To cope with the challenges
1. Addressing Missing Data
Improve source data entry: Agree-on standardized variable and mandatory data entry field ensuring all essential data are filled.
Capacity building: sufficient training is provided for the assigned data entry staff.
Use alternative analyses for handling high missing values: for example, amputation techniques, mixed effects regression models, generalized estimating equation.
Use appropriate statistical methods based on the level of missingness (e.g. multiple imputation, mixed-effects models).
Conduct regular review sessions: data audits are regularly conducted to identify operational and systematic gaps to smoothen workflow and improve data quality.
2. Reducing Selection Bias
Use advanced data analytic methods: including propensity score analysis, instrumental variable analysis and Mendelian randomization.
Use big data mainly for hypothesis-generation: always check and validate with RCT or triangulate multiple studies to be used for clinical practice.
Ensure transparency: about inclusion/exclusion criteria and participants characteristics.
3. Strengthening Data Analysis Capacity
Build a team including experts with various skills for data handling: to handle very large datasets with multiplicity requiring multiple analyses to establish the significance of a hypothesis and identify correlations.

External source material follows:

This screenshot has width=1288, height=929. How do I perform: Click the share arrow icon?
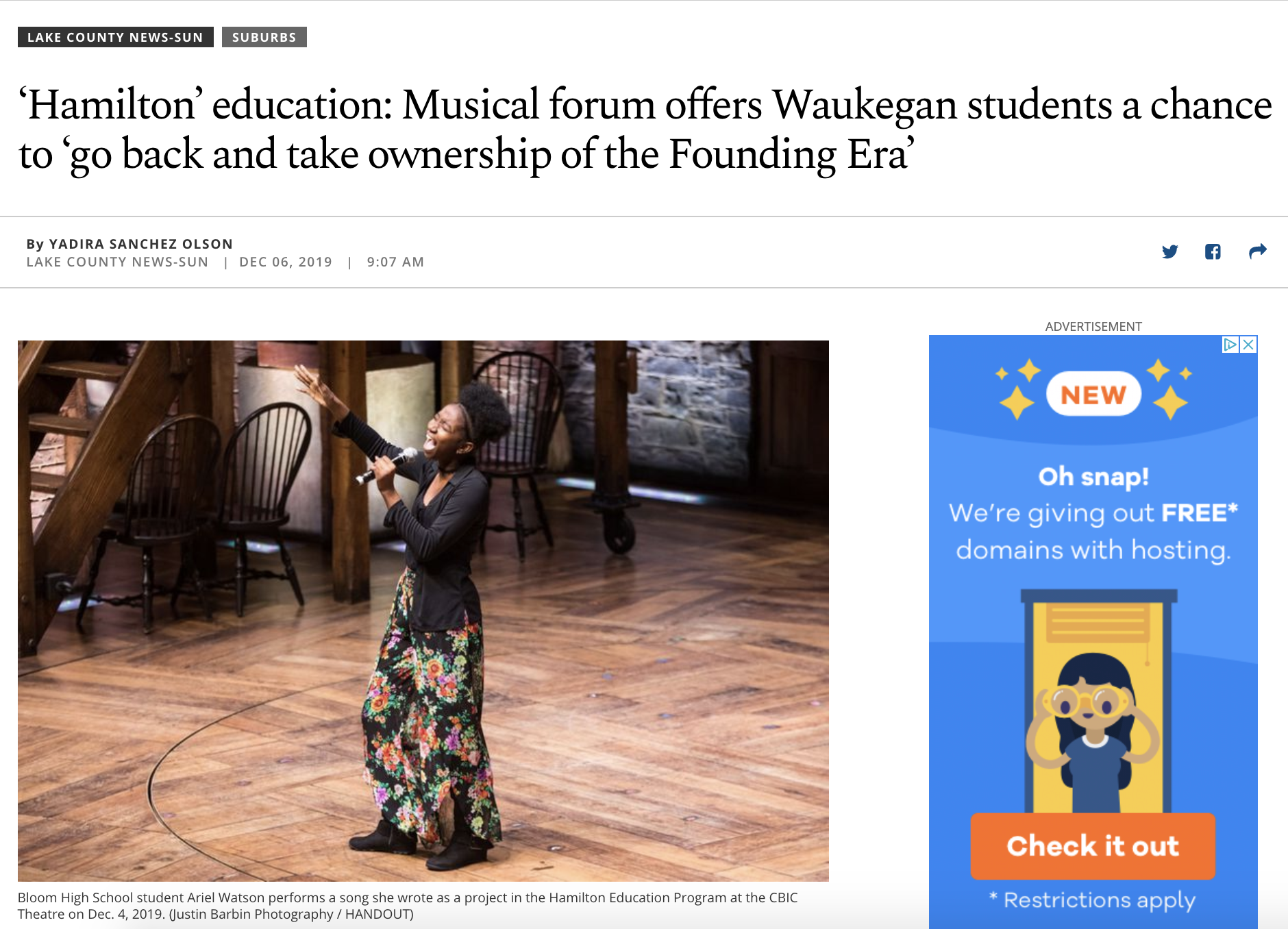1257,251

Build a multidisciplinary team: including clinicians, researchers, health informaticians, data scientists, statisticians and others.
Capacity building programs: for researchers including data science, health informatics, statistics and machine learning.
Standardize analytical protocols: to reduce multiple testing inappropriately and false positives.
Use validated algorithms and reproducible methods: for data analyses ensuring accuracy, transparency and ability to verify independently and therefore improve reliability of findings.
4. Improving Interpretation and Translational Use
Early involvement of relevant stakeholders: for example, involve clinicians from the beginning of the study (designing to interpretation of results) to ensure clinical relevance and produce actionable results.
Produce results in clinical usable/meaningful formats: focus to provide actionable insights, not complex ones.
Enhance documentation: standardized essential data variables and documentation to be interpreted and effectively used.
5. Managing Privacy and Ethical Issues
Data governance, oversight and data protection: regular audit trials with access control, encryption. Clear laws and policies should be in place to mitigate the breach of personally identifiable information.
Anonymize data: to reduce identification risks.
Minimize data: only necessary information should be provided and used by researchers to reduce data breach.
Ethical Board consent: to request consent from board members to balance privacy with public health benefits and ensure research is conducted ethically.
6. System-Level and Policy Solutions
Data sharing policy: ensure responsible data sharing across organisations and departments with clear regulatory and ethical safeguards.
Data standards: develop national standards for EHR to enhance interoperability, data quality and health information exchange.
Digital infrastructure: safeguarding infrastructure according to minimum standards to prevent cyberattacks and data breaches.
In conclusion, many adjunctive and robust procedures should be planned and implemented at each steps of data processing to make the greatest possible use of big data and improve public health.